On 10/16/2017 06:28 AM, Mason wrote:
Hello, I do note that the documentation for -Wformat-truncation states: "While enabling optimization will in most cases improve the accuracy of the warning, it may also result in false positives." However, consider the following test cases:
The implementation of the warning uses the get_range_info() function to determine the range of sprintf arguments and its ability to avoid false positives and negatives is subject to the accuracy of the range information made available by this API. (See the output of -fdump-tree-printf-return-value for the ranges the warning pass sees, and the bugs in Bugzilla tracking these issues.) This is a general problem that affects all clients of the get_range_info() function. It is possible to do better, for instance by avoiding the API and determining the range of each argument by traversing the control flow graph.

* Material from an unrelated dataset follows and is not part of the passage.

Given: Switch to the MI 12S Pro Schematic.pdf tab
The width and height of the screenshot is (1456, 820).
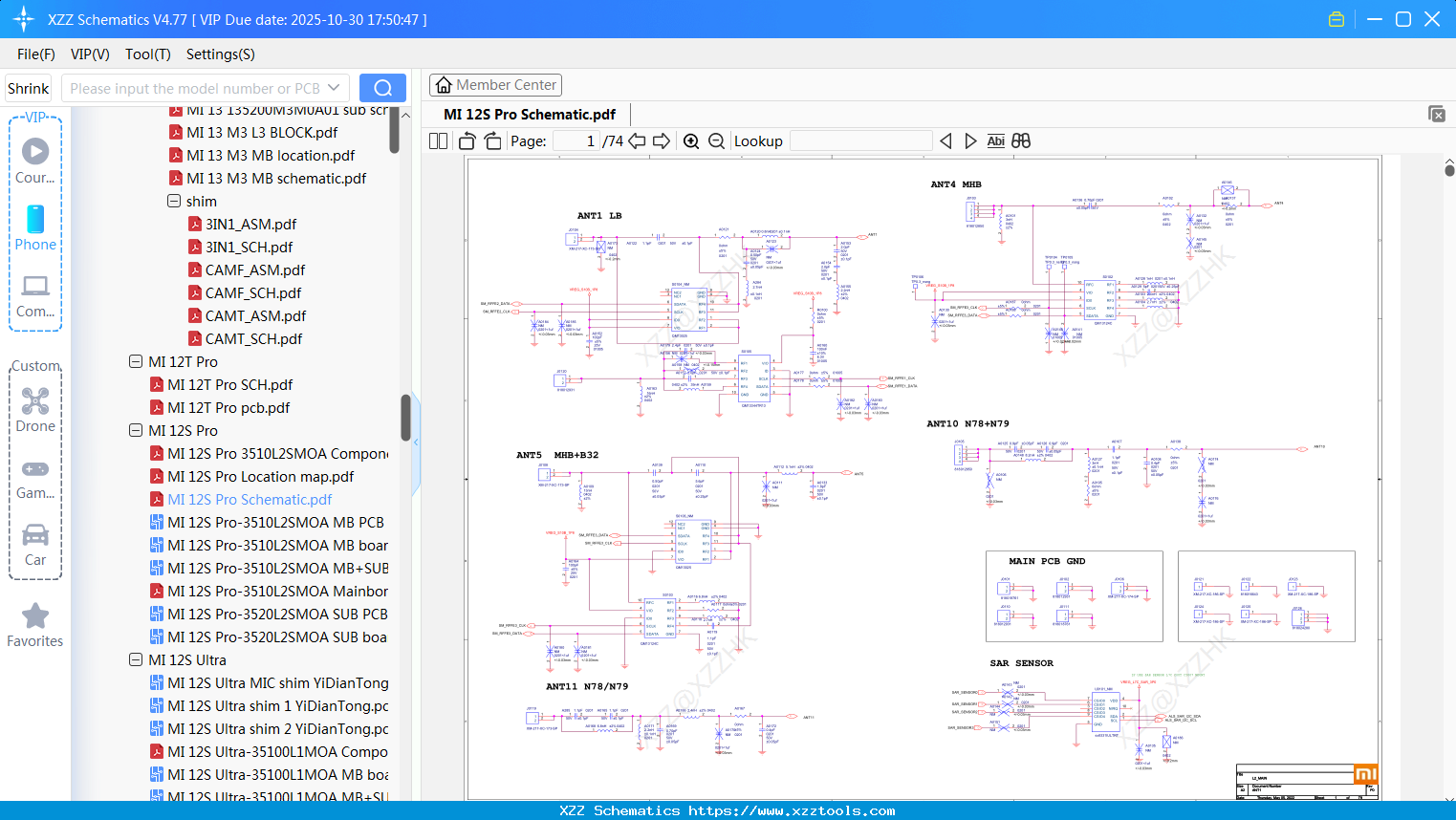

Each affected warning (and optimization) pass could do this itself but since Andrew MacLeod and Aldy Hernandez are working on a general API to do just that it seems like making use of their feature when it's available and avoiding the duplication of effort and code is a better way to go. As an aside, another option to improve the accuracy would be to integrate all these passes into VRP where the range info is fully accurate. But form a design standpoint this doesn't seem like as good an approach to me because it would increase coupling and bloat the VRP pass with even more logic. In addition, warnings like -Wformat-truncation would also benefit from better string length information and so the same arguments could be made both for and against integrating them into the tree-ssa-strlen pass (though I suspect the string length integration will at some point be necessary, unless some general purpose get_string_length_range()-like API is developed first).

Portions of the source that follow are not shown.